┏━━
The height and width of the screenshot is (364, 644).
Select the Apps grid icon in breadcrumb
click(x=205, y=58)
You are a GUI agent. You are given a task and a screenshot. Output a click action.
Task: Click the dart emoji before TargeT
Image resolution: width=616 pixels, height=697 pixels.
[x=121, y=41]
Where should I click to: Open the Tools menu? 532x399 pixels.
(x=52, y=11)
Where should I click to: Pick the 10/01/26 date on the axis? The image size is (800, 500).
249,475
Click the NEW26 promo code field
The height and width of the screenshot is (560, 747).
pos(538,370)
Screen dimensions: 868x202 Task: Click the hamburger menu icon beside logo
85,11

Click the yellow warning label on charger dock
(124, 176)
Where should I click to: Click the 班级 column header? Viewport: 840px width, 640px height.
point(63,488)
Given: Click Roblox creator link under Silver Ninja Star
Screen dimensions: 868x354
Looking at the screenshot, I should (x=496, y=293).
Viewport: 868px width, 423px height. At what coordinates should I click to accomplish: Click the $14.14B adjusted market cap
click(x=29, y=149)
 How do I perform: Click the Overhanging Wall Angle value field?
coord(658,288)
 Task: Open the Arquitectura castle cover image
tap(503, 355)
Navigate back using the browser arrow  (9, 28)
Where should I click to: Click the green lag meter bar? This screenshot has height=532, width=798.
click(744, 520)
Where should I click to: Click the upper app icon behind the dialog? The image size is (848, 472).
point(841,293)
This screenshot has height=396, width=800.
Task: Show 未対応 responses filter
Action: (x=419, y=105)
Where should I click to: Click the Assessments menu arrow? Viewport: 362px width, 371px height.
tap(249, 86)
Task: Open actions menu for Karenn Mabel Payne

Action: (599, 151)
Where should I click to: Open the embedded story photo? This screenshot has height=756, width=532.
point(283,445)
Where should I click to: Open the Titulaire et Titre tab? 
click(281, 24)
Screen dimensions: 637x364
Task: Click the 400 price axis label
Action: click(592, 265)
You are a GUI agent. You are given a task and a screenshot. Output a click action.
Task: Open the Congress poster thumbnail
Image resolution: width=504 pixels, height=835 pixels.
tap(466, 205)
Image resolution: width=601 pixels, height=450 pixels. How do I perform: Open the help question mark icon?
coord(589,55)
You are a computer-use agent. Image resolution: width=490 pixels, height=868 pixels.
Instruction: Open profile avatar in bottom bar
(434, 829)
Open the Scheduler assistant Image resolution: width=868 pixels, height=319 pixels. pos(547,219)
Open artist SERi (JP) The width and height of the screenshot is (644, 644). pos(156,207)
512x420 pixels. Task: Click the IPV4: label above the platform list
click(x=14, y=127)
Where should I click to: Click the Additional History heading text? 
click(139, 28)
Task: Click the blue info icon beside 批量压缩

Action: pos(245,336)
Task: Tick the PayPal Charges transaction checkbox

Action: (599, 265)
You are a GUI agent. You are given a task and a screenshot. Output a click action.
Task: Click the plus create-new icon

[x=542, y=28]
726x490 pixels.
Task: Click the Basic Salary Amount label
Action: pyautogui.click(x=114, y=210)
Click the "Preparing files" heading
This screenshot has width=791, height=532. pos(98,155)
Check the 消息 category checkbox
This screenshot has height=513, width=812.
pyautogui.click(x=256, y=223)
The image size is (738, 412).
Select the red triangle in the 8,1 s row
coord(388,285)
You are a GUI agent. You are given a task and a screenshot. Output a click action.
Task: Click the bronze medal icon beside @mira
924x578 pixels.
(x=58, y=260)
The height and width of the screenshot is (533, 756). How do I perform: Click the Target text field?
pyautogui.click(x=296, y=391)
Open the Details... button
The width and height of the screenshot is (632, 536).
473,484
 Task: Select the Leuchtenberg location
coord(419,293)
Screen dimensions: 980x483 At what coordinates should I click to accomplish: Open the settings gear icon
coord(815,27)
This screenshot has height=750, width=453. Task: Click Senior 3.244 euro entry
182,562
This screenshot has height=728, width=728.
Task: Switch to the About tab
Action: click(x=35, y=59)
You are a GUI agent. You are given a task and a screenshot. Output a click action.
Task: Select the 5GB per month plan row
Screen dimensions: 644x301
┗━━
Work instructions: Retype all of the entries precisely as they are.

Result of this exercise:
The height and width of the screenshot is (364, 644).
Select the Apps grid icon in breadcrumb
click(x=205, y=58)
You are a GUI agent. You are given a task and a screenshot. Output a click action.
Task: Click the dart emoji before TargeT
Image resolution: width=616 pixels, height=697 pixels.
[x=121, y=41]
Where should I click to: Open the Tools menu? 532x399 pixels.
(x=52, y=11)
Where should I click to: Pick the 10/01/26 date on the axis? The image size is (800, 500).
249,475
Click the NEW26 promo code field
The height and width of the screenshot is (560, 747).
pos(538,370)
Screen dimensions: 868x202 Task: Click the hamburger menu icon beside logo
85,11

Click the yellow warning label on charger dock
(124, 176)
Where should I click to: Click the 班级 column header? Viewport: 840px width, 640px height.
point(63,488)
Given: Click Roblox creator link under Silver Ninja Star
Screen dimensions: 868x354
Looking at the screenshot, I should (x=496, y=293).
Viewport: 868px width, 423px height. At what coordinates should I click to accomplish: Click the $14.14B adjusted market cap
click(x=29, y=149)
 How do I perform: Click the Overhanging Wall Angle value field?
coord(658,288)
 Task: Open the Arquitectura castle cover image
tap(503, 355)
Navigate back using the browser arrow  (9, 28)
Where should I click to: Click the green lag meter bar? This screenshot has height=532, width=798.
click(744, 520)
Where should I click to: Click the upper app icon behind the dialog? The image size is (848, 472).
point(841,293)
This screenshot has height=396, width=800.
Task: Show 未対応 responses filter
Action: (x=419, y=105)
Where should I click to: Click the Assessments menu arrow? Viewport: 362px width, 371px height.
tap(249, 86)
Task: Open actions menu for Karenn Mabel Payne

Action: (599, 151)
Where should I click to: Open the embedded story photo? This screenshot has height=756, width=532.
point(283,445)
Where should I click to: Open the Titulaire et Titre tab? 
click(281, 24)
Screen dimensions: 637x364
Task: Click the 400 price axis label
Action: click(592, 265)
You are a GUI agent. You are given a task and a screenshot. Output a click action.
Task: Open the Congress poster thumbnail
Image resolution: width=504 pixels, height=835 pixels.
tap(466, 205)
Image resolution: width=601 pixels, height=450 pixels. How do I perform: Open the help question mark icon?
coord(589,55)
You are a computer-use agent. Image resolution: width=490 pixels, height=868 pixels.
Instruction: Open profile avatar in bottom bar
(434, 829)
Open the Scheduler assistant Image resolution: width=868 pixels, height=319 pixels. pos(547,219)
Open artist SERi (JP) The width and height of the screenshot is (644, 644). pos(156,207)
512x420 pixels. Task: Click the IPV4: label above the platform list
click(x=14, y=127)
Where should I click to: Click the Additional History heading text? 
click(139, 28)
Task: Click the blue info icon beside 批量压缩

Action: pos(245,336)
Task: Tick the PayPal Charges transaction checkbox

Action: (599, 265)
You are a GUI agent. You are given a task and a screenshot. Output a click action.
Task: Click the plus create-new icon

[x=542, y=28]
726x490 pixels.
Task: Click the Basic Salary Amount label
Action: pyautogui.click(x=114, y=210)
Click the "Preparing files" heading
This screenshot has width=791, height=532. pos(98,155)
Check the 消息 category checkbox
This screenshot has height=513, width=812.
pyautogui.click(x=256, y=223)
The image size is (738, 412).
Select the red triangle in the 8,1 s row
coord(388,285)
You are a GUI agent. You are given a task and a screenshot. Output a click action.
Task: Click the bronze medal icon beside @mira
924x578 pixels.
(x=58, y=260)
The height and width of the screenshot is (533, 756). How do I perform: Click the Target text field?
pyautogui.click(x=296, y=391)
Open the Details... button
The width and height of the screenshot is (632, 536).
473,484
 Task: Select the Leuchtenberg location
coord(419,293)
Screen dimensions: 980x483 At what coordinates should I click to accomplish: Open the settings gear icon
coord(815,27)
This screenshot has height=750, width=453. Task: Click Senior 3.244 euro entry
182,562
This screenshot has height=728, width=728.
Task: Switch to the About tab
Action: click(x=35, y=59)
You are a GUI agent. You are given a task and a screenshot. Output a click action.
Task: Select the 5GB per month plan row
Screen dimensions: 644x301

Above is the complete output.